We just had a great discussion about the final two chapters of McLuhan’s Understanding Media. We took two of Lawrence’s questions and asked ourselves if we are now constantly involved in a war of the icons and whether there is an escape from it. We also discussed the (prophetic) role of the artist and debated if and how philosophers are artists too (plus could you make money with a philosophy store nowadays). You find the recording here:
Recording of the final UMRG meeting
As this was the last virtual call, I want to take the opportunity to once more thank Marcel de Leeuwe from Leerbeleving who has kindly allowed us to use his Adobe Connect account for these sessions!
Throughout the week I’ve curated some of the links and comments. Here goes:
Anne Pietsch mentioned a Guardian Podcast where Benjamin Walker explores the meaning of the slogan The Medium is the Message. Through that news article I discovered this McLuhan scene in Woody Allen’s Annie Hall:
Dennie Heye shared links to a CBC page on McLuhan titled Demystifying McLuhan and a Spark Podcast.
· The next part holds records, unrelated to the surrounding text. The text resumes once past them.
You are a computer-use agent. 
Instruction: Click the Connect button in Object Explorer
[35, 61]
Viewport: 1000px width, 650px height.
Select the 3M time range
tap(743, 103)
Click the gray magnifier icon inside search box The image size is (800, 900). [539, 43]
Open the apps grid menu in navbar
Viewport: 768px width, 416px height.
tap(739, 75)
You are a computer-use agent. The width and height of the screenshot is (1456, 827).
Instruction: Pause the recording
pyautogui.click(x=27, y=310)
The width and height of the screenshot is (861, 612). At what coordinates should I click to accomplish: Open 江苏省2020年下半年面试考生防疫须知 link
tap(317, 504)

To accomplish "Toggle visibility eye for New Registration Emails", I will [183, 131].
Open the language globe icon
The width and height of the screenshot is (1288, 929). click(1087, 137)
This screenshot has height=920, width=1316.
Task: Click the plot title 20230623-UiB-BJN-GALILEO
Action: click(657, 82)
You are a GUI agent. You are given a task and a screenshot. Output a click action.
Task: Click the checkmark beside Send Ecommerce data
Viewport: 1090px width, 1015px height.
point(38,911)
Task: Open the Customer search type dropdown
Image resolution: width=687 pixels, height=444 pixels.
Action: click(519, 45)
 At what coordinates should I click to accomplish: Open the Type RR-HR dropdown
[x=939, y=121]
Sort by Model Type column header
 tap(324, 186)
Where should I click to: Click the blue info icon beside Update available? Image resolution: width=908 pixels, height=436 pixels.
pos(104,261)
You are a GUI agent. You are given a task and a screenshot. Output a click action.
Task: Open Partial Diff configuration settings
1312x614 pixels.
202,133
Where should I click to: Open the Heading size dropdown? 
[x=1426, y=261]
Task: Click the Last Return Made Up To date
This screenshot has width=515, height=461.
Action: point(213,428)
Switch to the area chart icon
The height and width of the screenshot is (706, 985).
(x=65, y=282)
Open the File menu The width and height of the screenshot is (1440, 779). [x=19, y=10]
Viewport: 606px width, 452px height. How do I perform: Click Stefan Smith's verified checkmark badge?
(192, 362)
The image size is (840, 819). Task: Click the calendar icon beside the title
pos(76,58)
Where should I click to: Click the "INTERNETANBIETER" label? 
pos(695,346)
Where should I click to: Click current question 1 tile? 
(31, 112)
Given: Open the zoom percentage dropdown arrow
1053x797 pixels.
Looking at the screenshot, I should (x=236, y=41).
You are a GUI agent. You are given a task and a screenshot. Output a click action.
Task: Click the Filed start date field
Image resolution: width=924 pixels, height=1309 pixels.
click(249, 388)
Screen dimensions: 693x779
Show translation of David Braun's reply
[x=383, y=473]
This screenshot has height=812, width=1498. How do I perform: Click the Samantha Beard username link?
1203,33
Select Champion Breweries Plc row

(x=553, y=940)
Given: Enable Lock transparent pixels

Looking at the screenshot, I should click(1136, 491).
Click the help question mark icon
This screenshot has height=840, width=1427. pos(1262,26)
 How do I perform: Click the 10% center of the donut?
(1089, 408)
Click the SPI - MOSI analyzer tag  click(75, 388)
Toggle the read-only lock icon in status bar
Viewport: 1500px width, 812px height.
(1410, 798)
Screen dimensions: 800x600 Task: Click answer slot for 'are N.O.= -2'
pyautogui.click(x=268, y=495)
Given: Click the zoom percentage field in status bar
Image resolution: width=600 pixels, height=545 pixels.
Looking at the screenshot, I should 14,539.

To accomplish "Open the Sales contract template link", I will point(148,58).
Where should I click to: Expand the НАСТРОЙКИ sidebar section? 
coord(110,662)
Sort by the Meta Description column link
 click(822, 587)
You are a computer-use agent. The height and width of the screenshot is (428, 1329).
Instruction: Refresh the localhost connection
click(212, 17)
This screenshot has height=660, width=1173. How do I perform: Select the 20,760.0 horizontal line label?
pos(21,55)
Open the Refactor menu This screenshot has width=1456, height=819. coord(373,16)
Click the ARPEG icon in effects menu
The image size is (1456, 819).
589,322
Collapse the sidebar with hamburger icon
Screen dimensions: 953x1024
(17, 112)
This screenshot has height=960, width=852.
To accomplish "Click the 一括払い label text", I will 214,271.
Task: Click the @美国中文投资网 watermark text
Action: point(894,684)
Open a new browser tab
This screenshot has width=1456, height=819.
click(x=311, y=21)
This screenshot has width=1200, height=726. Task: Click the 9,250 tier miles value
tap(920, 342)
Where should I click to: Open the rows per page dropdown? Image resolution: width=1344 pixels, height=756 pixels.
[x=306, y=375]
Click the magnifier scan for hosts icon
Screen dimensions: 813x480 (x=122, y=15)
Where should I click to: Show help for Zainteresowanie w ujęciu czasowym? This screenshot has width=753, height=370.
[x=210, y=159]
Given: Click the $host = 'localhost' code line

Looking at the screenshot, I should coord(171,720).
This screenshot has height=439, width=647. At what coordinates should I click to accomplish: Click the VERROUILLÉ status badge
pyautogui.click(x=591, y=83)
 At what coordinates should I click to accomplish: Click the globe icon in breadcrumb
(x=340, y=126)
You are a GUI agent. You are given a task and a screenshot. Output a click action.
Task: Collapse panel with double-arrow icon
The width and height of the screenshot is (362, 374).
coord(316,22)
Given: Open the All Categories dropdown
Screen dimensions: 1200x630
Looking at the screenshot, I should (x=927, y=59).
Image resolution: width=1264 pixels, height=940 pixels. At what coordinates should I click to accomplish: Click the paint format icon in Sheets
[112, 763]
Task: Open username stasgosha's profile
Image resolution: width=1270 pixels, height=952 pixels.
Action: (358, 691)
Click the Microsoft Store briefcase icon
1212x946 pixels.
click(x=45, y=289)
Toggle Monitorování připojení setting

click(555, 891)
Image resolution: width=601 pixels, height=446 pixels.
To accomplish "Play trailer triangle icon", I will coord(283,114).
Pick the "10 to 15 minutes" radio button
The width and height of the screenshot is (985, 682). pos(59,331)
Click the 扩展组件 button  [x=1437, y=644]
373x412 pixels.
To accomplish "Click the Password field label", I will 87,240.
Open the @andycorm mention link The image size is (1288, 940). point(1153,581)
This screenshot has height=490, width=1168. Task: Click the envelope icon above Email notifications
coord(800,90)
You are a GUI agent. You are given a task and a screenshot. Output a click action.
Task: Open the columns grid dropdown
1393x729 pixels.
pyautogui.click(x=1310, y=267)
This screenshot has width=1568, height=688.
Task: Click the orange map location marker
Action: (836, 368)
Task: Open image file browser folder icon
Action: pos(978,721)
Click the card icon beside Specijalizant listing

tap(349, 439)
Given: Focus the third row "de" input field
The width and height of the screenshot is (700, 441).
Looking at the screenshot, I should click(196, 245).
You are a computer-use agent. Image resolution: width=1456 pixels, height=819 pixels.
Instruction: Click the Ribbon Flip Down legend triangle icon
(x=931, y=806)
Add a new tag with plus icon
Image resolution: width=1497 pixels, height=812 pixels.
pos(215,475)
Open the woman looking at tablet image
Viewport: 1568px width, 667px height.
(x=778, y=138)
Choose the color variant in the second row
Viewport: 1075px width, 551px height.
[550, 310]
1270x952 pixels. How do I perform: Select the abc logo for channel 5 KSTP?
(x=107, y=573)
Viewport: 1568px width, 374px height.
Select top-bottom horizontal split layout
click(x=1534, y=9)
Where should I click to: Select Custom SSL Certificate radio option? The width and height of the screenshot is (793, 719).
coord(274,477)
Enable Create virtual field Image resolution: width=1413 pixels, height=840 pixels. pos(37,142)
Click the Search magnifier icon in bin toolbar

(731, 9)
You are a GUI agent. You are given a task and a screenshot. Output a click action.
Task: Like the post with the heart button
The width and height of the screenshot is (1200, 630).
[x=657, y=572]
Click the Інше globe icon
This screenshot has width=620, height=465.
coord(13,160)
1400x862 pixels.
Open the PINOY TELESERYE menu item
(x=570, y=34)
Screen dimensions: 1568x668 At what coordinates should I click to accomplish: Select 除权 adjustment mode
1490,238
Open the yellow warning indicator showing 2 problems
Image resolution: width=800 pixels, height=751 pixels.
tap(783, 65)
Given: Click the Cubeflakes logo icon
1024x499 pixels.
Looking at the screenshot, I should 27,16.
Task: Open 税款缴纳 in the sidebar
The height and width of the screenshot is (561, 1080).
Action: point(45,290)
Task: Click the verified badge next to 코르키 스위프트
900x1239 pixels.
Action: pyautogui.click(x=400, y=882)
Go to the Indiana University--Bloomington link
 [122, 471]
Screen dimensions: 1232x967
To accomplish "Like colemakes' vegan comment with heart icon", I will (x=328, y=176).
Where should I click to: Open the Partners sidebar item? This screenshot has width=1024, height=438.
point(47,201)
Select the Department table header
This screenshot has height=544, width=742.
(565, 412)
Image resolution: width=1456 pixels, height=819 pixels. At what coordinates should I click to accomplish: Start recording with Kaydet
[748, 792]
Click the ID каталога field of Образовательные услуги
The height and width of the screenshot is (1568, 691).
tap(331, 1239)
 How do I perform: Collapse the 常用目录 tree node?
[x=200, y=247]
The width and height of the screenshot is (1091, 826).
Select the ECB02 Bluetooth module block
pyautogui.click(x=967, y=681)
Glenn Cochrane has written a very insightful post where he discusses the concept of scale in the first chapter of Understanding Media. About this quote from McLuhan “In terms of the ways in which the machine altered our relations to one and other and to ourselves, it mattered not in the least whether it turned out Cornflakes or Cadillacs.” he writes:
I’ve often actually felt something wrong about the famous line The Medium the Message, and have preferred to think that the Medium has the potential to be the Message. But, here I began to see what he’s trying to say. Translating between scales uses one level’s medium as the destination level’s message. The individual wants breakfast cereal or a car; the society cares not which exact person buys what food or major appliance, but sees the production numbers that have been tallied up for decision making purposes.
If you want to follow everything Glenn writes about #umrg, then make sure you check out this tag on his blog. He would love comments from you.
JR Dingwall and Rhonda Jessen missed the kick-off session and decided they still would like to intodruce themselves. Check out their YouTube video:
In the introduction to the second edition McLuhan writes:
When data move instantly, classification is too fragmentary. In order to cope with data at electric speed in typical situations of “information overload,” men resort to the study of configurations, like the sailor in Edgar Allan Poe’s Maelstrom.
Edgar’s Allan Poe’s A Descent into the Maelström is available in full online and I enjoyed reading the short story.